Mais l’Europe doit donner une impulsion nouvelle. C’est la raison pour laquelle, avec Madame MERKEL, cela n’a pas été si simple. Nous avons signé un accord qui nous permet de dire : voilà, pour les prochains mois, plus de crédits pour les PME, plus d’emplois pour les jeunes, moins d’austérité pour les pays qui sont les plus touchés par la crise. »

VALERIE NATAF : « Justement, une partie de notre avenir, la lutte contre le chômage des jeunes se joue en Europe. Comment pouvez-vous expliquer cela ? Est-ce que pour nous enfin, les Français, l’Europe va changer quelque chose à notre quotidien ? »

LE PRESIDENT : « L’Europe fait parfois beaucoup sans qu’elle dise ce qu’elle fait. D’ailleurs, c’est une façon pour les pays et pour les Etats de dire « regardez ce que nous avons réalisé » alors que c’est l’Europe qui l’a financé… Je vais prendre un exemple : nous allons obtenir de l’Europe qu’elle nous accompagne pour le plan Campus, le plan pour les universités, 1 milliard d’euros. J’ai également obtenu que l’Europe nous accompagne pour les hôpitaux, pour les rénover, pour les construire, lorsqu’il y a besoin de le faire, ou pour les étendre lorsque c’est nécessaire – et c’est nécessaire ! 1 milliard d’euros va être dégagé dans les prochains mois.

L’Europe convient qu’elle puisse impulser des politiques et c’est ce que j’avais expliqué à mes amis européens : l’Europe ne peut pas être identifiée à l’austérité. Si elle est identifiée à ce qui punit, à ce qui empêche, à ce qui entrave, alors il y aura cette rupture que l’on constate aujourd’hui entre les citoyens et l’Europe. Mais si l’Europe est regardée comme protégeant, accélérant, innovant et investissant alors les Français comme tous les Européens, auront de nouveau la tête tournée vers l’Europe. »

VALERIE NATAF : « Est- ce que c’est un rêve ? Vous aviez parlé de réenchanter le rêve français. Faut-il aujourd’hui réenchanter le rêve européen ? »

LE PRESIDENT : « Oui. L’Europe a été une grande aventure, pour nos parents, nos grands-parents qui ont réussi par l’Europe à faire la paix. Cela a été une grande aventure pour faire ce grand marché qui fait qu’aujourd’hui tout le monde peut circuler. Cela a été une grande aventure même pour les étudiants qui peuvent se retrouver à faire leurs études dans les universités des principales capitales européennes. Aujourd’hui, cela n’est plus regardé comme une grande aventure mais comme, parfois, une mésaventure quand il s’agit de regarder les politiques d’austérité partout en Europe.

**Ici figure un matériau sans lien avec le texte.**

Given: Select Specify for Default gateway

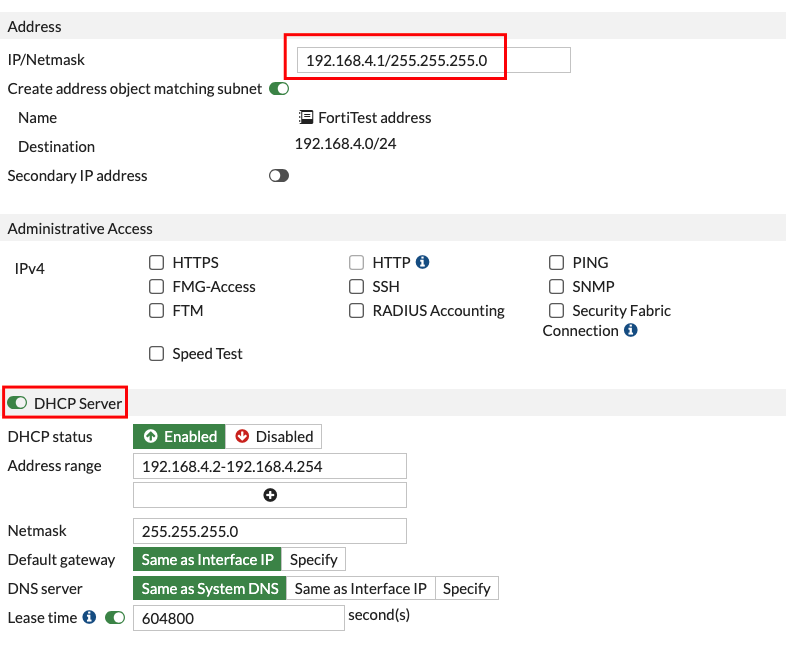Looking at the screenshot, I should tap(313, 559).
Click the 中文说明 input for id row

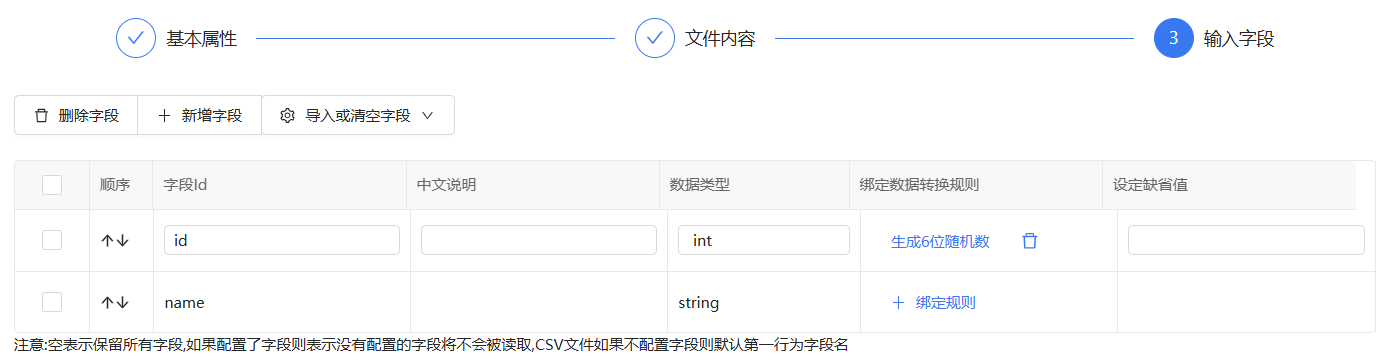coord(539,240)
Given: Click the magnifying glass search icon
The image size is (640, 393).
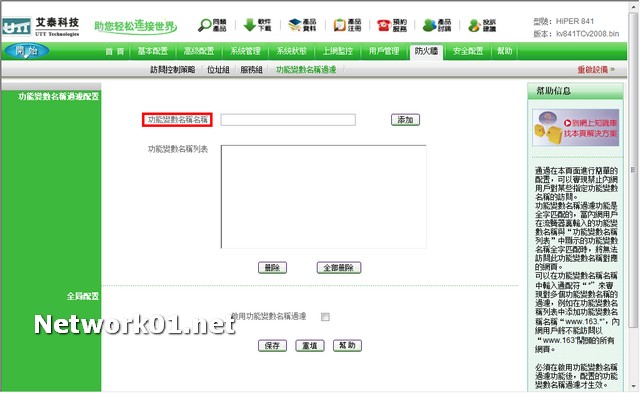Looking at the screenshot, I should [204, 25].
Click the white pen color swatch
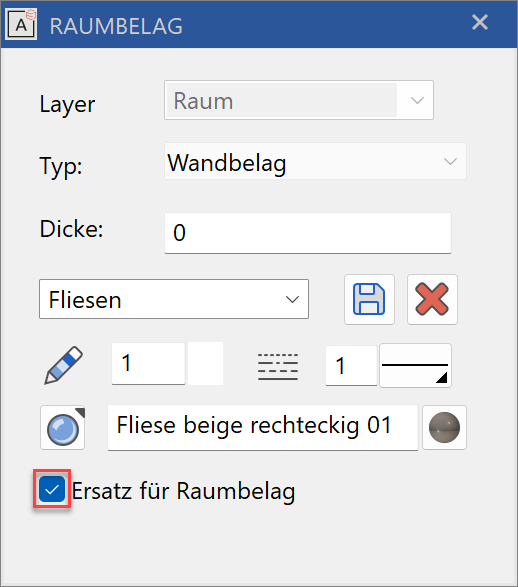Image resolution: width=518 pixels, height=587 pixels. (205, 363)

Il est temps, maintenant, de passer à une autre étape. Il y a eu une crise. Cette crise a été violente, cela a été une crise financière, cela a été une crise budgétaire, nous avons inventé des mécanismes nouveaux, des instruments... La crise, de ce point de vue-là, est terminée. Mais il y a une crise économique qui est celle de la récession. L’enjeu pour l’Europe, c’est de montrer qu’elle peut aider les pays à sortir de la récession ou, en tout cas, de la faible croissance.

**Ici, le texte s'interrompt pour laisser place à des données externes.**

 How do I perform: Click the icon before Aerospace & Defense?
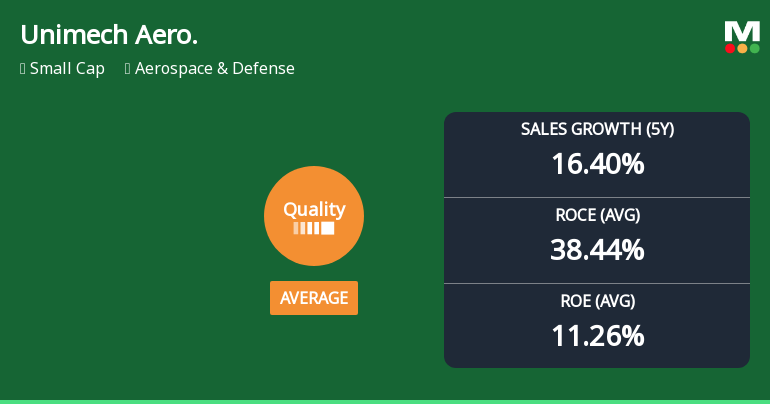[128, 69]
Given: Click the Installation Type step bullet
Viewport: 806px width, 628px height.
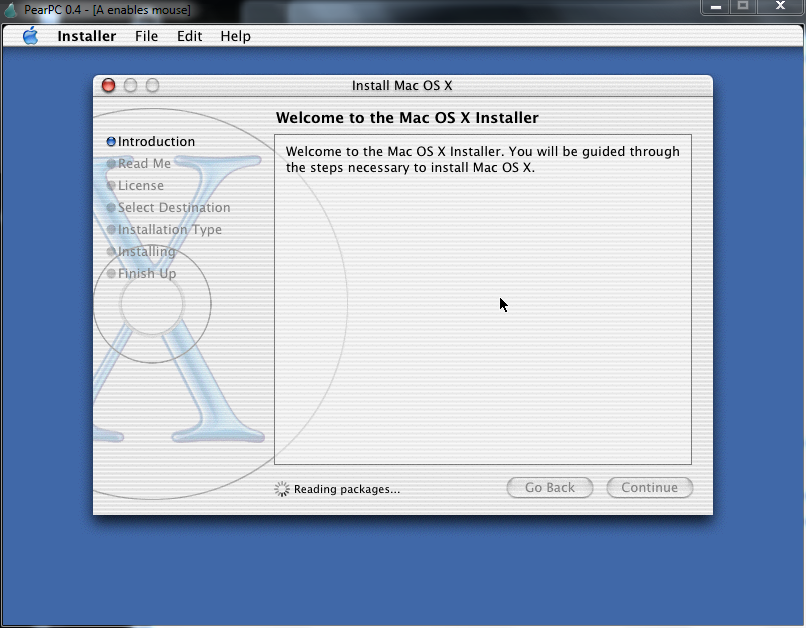Looking at the screenshot, I should 111,230.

Vous évoquez l’emploi des jeunes. Je ne vais pas me permettre de dire : que l’Europe fasse et, nous, on suivra ! Non, c’est à la France de montrer que ce qu’elle fait pour l’emploi des jeunes doit être encore amélioré et amplifié grâce à l’Europe. C’est ce que nous allons faire dès le début de l’année prochaine.